Monday, July 15, 2013

Time Travel

The ride up through the center of Florida from the southwest coast is always a journey unto itself. There is no easy road such as an Interstate or the Florida Turnpike where one can drive hypnotically and blissfully ignore the state of the State.

I wrote a column for the Charlotte Sun-Herald years ago advocating a limited access type highway to replace or augment U.S. 17 from Punta Gorda to Kissimmee, but met with wide-spread indifference. The political mood at the time was simply to widen I-75 that runs along Florida's southwest coast. So, U.S. Highway 17 is the only route from the glitter coast of tourism and wealthy winter residents, through third-world America to the conundrum of economic salvation offered by phosphate mining.

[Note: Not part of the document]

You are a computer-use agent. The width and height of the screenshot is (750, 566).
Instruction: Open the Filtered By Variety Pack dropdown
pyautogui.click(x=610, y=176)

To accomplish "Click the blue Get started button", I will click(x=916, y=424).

I'm sure the majority of travelers headed from Ft. Myers or Naples to the Orlando to see Mickey and his friends would much rather not have to travel all the way to Tampa to pick up I-4. A ride up US-17 knocks almost 70 miles off the trip, but certainly not any time. We recently headed to Anastasia State Park in St. Augustine, Florida, towing our 21 foot travel trailer. I was looking for the shortest distance from here to there. Saving 70 miles at ten miles per gallon makes big difference when gas goes from $3.25 to $3.45 in just a single day.

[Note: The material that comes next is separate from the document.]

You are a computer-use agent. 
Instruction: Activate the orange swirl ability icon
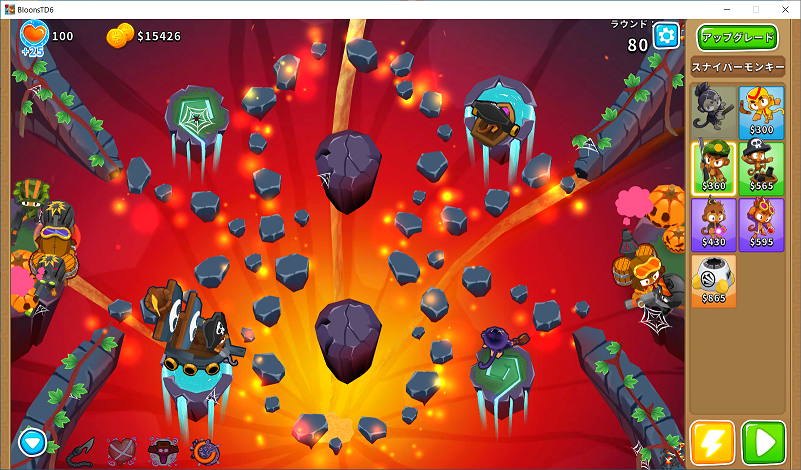pos(204,451)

Getting through Lakeland headed north – my alternative to I-75 north out of Tampa – is an ordeal. SR 471 from just north of Lakeland is the absolutely straight shot up through the pretty Withlacoochee State Forest to just outside Wildwood and the I-75/Florida Turnpike junction. Getting to SR 471 is the big aggravation.

If I'm headed north-east, I use SR 659 to bypass downtown Lakeland, then north to SR 33 to Groveland. It is simply the best alternative I've found if I'm trying to bypass the metro Orlando mess. I pick up SR 44 just north and east of Eustis as a pleasant, pretty ride to Deland, bypassing all the traffic in Orlando. I highly recommend SR11 north from Deland to Bunnell if headed for St. Augustine, it is a really pretty ride. It has none of the abject poverty or slovenliness of some of the southwestern counties. If you can't see the real state of America, then we have a very serious problem.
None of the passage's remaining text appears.